Des milliers de ménages et d’entreprises de l’Île-du-Prince-Édouard toujours sans électricité devraient rallumer leurs lumières d’ici mercredi, a déclaré Kim Griffin de Maritime Electric lors d’une séance d’information provinciale lundi.

Griffin a déclaré que les équipes se concentreront sur le raccordement d’un certain nombre de communautés ou de quartiers spécifiques cette semaine avant qu’ils ne soient redéployés vers environ 10 000 clients individuels qui ont été coupés des lignes de transmission par des vents violents et la chute d’arbres lors de la tempête post-tropicale Fiona le 1er septembre. 24.

Elle s’attend à ce qu’environ 98% de tous les ménages, selon des circonstances particulières, aient le courant rétabli d’ici dimanche.
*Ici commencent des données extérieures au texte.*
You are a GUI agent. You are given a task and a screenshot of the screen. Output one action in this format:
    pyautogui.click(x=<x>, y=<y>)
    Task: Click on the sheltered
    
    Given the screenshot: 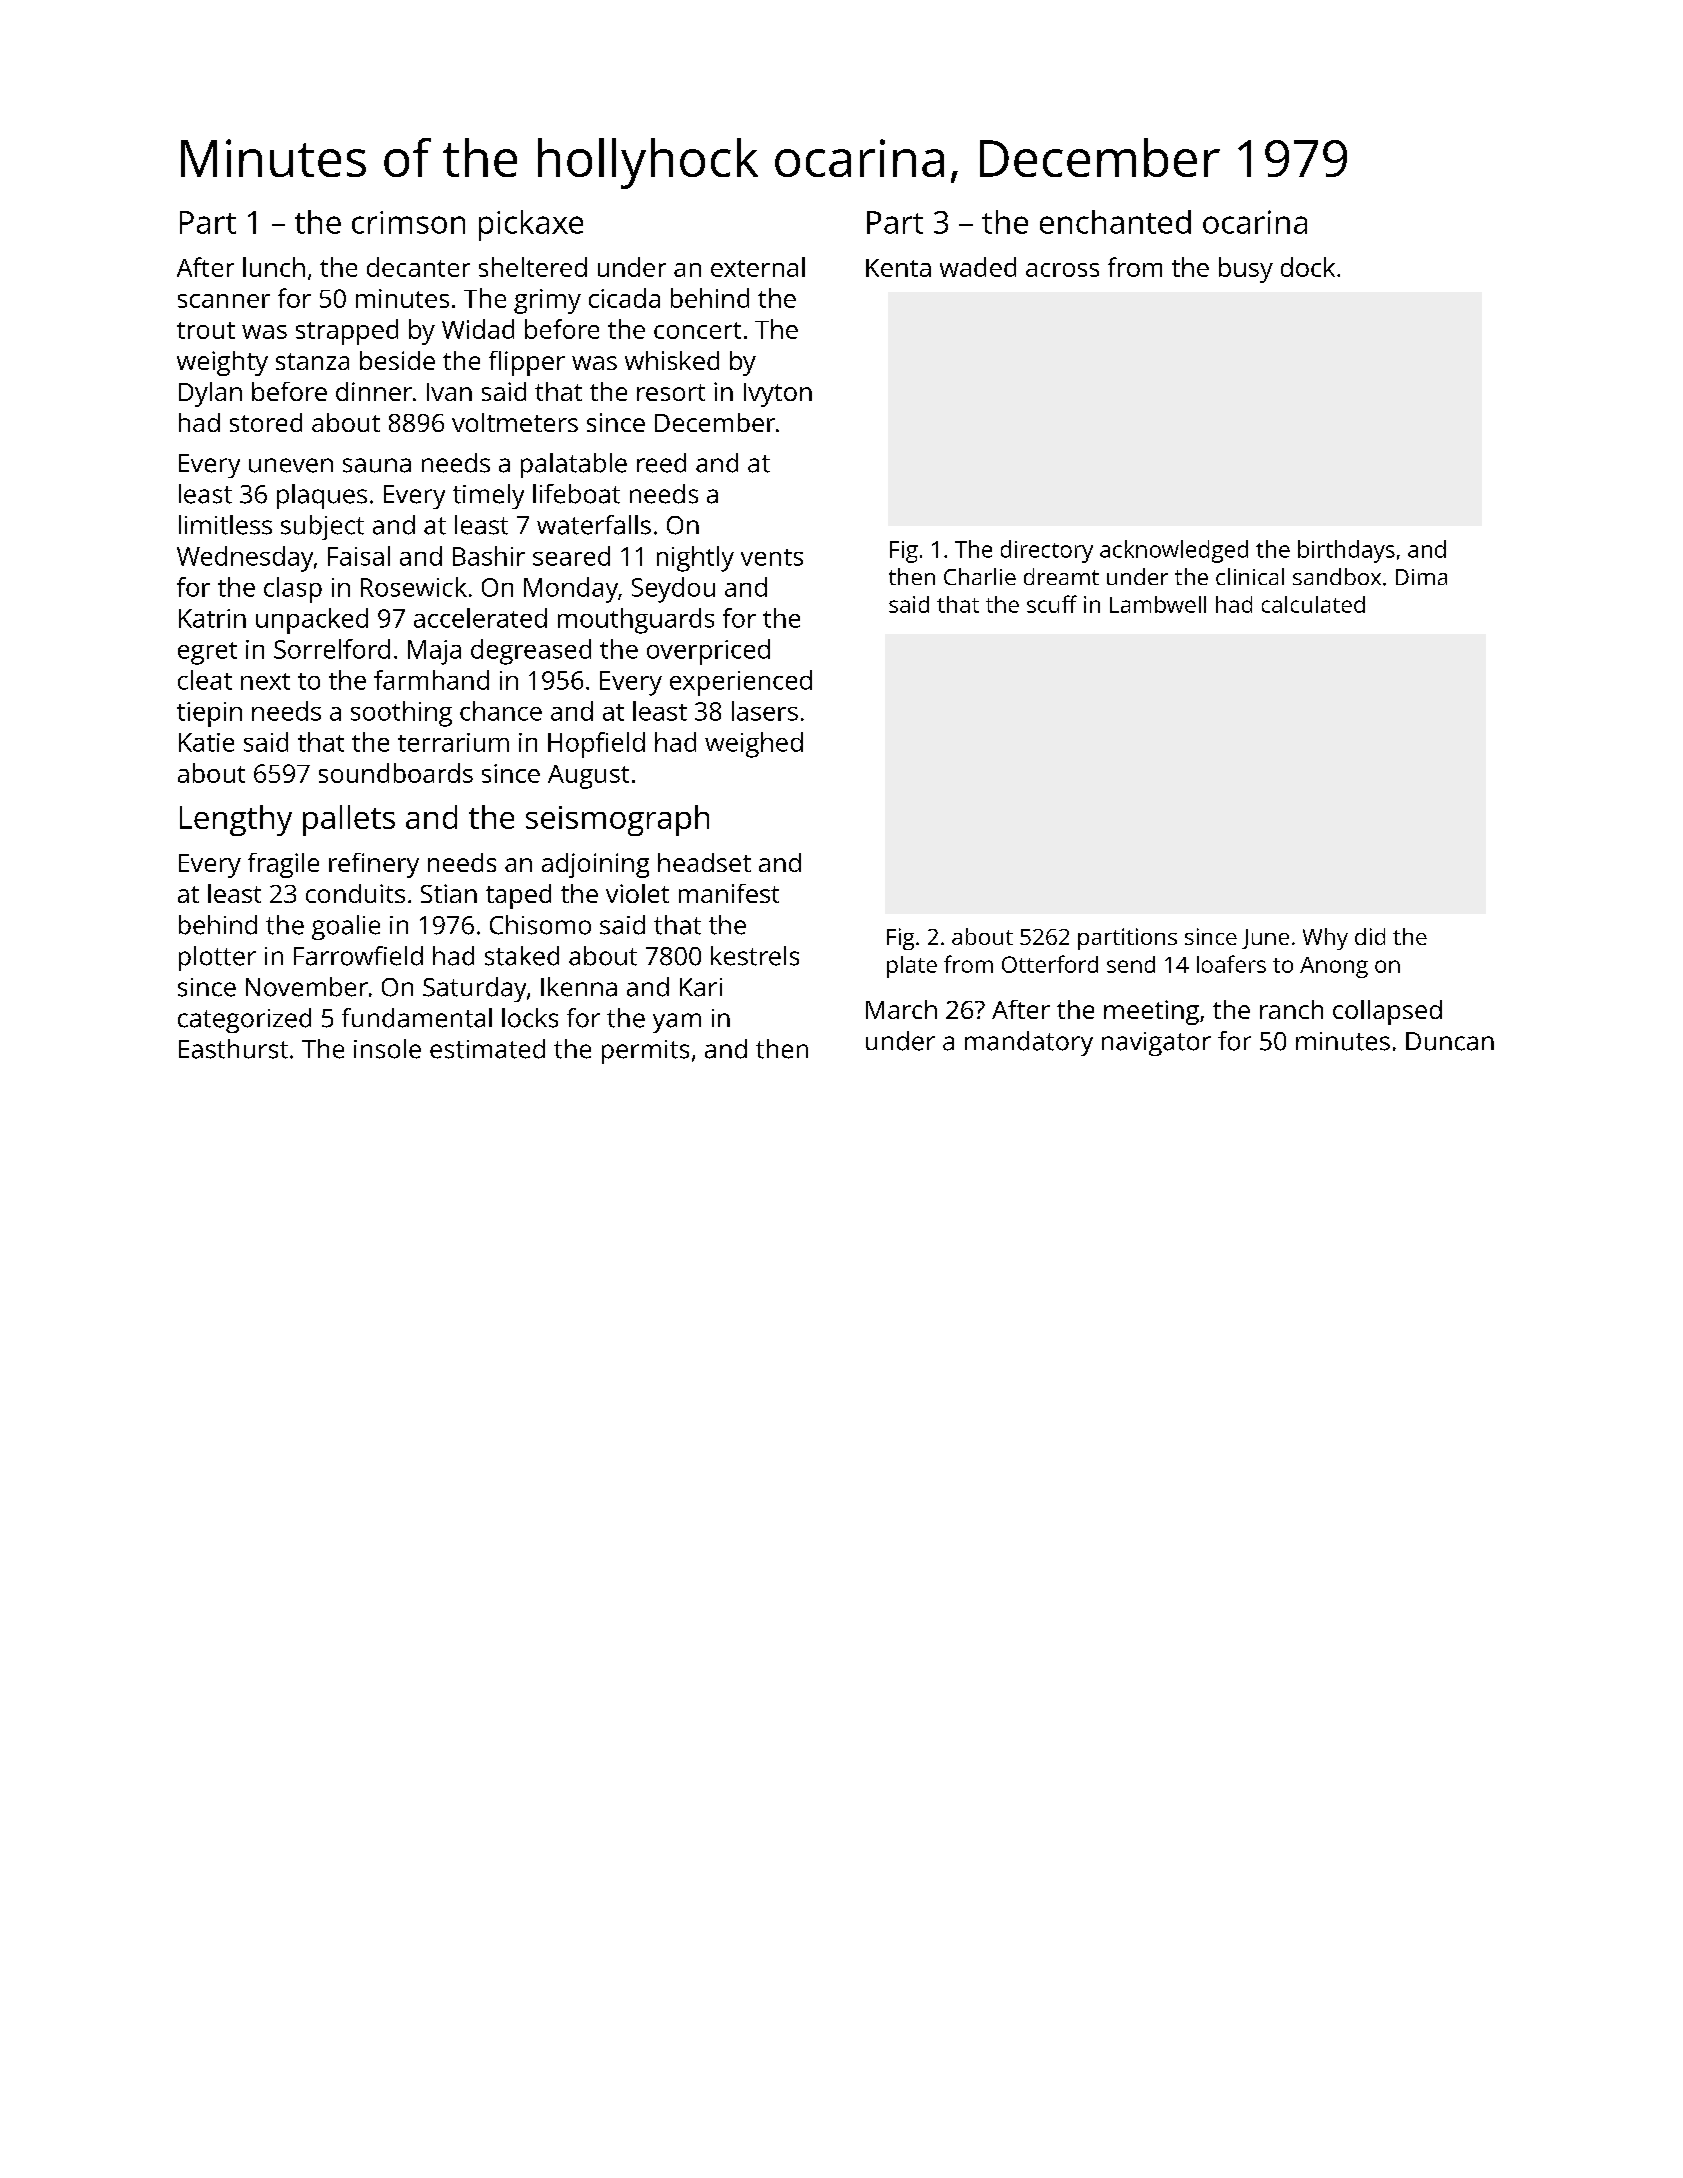 What is the action you would take?
    pyautogui.click(x=533, y=267)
Cela comprend 95 à 96 % des foyers avec des pannes individuelles.

« Ces équipages viennent vers vous », a-t-elle déclaré lors d’une conférence de presse lundi sous les yeux du premier ministre Dennis King et d’autres responsables. « Ils font de plus en plus de progrès chaque jour et nous ne nous arrêterons pas tant que tous nos clients ne seront pas rétablis. »
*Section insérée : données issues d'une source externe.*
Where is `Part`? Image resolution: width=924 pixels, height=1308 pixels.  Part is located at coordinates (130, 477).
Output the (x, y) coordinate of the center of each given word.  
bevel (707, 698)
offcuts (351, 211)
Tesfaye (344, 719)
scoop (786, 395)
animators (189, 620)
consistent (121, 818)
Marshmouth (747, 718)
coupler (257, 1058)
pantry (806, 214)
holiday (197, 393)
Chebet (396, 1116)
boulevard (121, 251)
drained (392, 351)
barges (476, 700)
Maritime Electric a promis de mettre à jour son site Web d’ici lundi soir avec une répartition des communautés insulaires sur la liste de réparation et quand elles peuvent s’attendre à ce que le courant soit rétabli.

Griffin a déclaré que le service public comptait 216 équipes de partout au pays travaillant pour rétablir le courant – d’aussi loin que la Colombie-Britannique et Terre-Neuve, avec une équipe supplémentaire qui devrait arriver lundi soir.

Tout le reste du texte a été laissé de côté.